Material to process:
## Begin
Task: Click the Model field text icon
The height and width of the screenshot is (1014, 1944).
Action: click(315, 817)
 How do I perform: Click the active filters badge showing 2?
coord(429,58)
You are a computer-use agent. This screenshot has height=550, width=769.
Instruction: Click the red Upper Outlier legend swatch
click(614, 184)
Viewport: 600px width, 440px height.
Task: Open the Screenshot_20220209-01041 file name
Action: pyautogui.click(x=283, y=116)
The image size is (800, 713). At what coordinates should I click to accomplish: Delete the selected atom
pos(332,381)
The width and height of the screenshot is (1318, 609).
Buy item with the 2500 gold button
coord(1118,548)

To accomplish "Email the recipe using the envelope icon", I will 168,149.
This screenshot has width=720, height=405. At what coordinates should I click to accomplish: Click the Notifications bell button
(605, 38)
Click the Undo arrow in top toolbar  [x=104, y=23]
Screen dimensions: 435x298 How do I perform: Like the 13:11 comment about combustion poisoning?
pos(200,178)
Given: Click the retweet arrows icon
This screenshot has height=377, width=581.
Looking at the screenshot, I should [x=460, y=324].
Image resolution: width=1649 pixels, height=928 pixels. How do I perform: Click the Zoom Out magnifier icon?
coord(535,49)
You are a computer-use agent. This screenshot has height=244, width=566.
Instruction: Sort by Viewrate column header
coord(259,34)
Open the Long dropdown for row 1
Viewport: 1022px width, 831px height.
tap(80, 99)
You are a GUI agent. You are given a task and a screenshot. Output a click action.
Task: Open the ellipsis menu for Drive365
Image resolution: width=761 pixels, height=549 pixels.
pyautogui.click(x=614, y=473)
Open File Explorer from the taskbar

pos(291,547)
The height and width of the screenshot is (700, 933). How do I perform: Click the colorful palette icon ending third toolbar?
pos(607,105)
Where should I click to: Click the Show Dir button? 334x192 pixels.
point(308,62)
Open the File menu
## End
Task goal: Write out all of the data above again, line for line, changing nothing.

Exercise solution:
Task: Click the Model field text icon
The height and width of the screenshot is (1014, 1944).
Action: click(315, 817)
 How do I perform: Click the active filters badge showing 2?
coord(429,58)
You are a computer-use agent. This screenshot has height=550, width=769.
Instruction: Click the red Upper Outlier legend swatch
click(614, 184)
Viewport: 600px width, 440px height.
Task: Open the Screenshot_20220209-01041 file name
Action: pyautogui.click(x=283, y=116)
The image size is (800, 713). At what coordinates should I click to accomplish: Delete the selected atom
pos(332,381)
The width and height of the screenshot is (1318, 609).
Buy item with the 2500 gold button
coord(1118,548)

To accomplish "Email the recipe using the envelope icon", I will 168,149.
This screenshot has width=720, height=405. At what coordinates should I click to accomplish: Click the Notifications bell button
(605, 38)
Click the Undo arrow in top toolbar  [x=104, y=23]
Screen dimensions: 435x298 How do I perform: Like the 13:11 comment about combustion poisoning?
pos(200,178)
Given: Click the retweet arrows icon
This screenshot has height=377, width=581.
Looking at the screenshot, I should [x=460, y=324].
Image resolution: width=1649 pixels, height=928 pixels. How do I perform: Click the Zoom Out magnifier icon?
coord(535,49)
You are a computer-use agent. This screenshot has height=244, width=566.
Instruction: Sort by Viewrate column header
coord(259,34)
Open the Long dropdown for row 1
Viewport: 1022px width, 831px height.
tap(80, 99)
You are a GUI agent. You are given a task and a screenshot. Output a click action.
Task: Open the ellipsis menu for Drive365
Image resolution: width=761 pixels, height=549 pixels.
pyautogui.click(x=614, y=473)
Open File Explorer from the taskbar

pos(291,547)
The height and width of the screenshot is (700, 933). How do I perform: Click the colorful palette icon ending third toolbar?
pos(607,105)
Where should I click to: Click the Show Dir button? 334x192 pixels.
point(308,62)
Open the File menu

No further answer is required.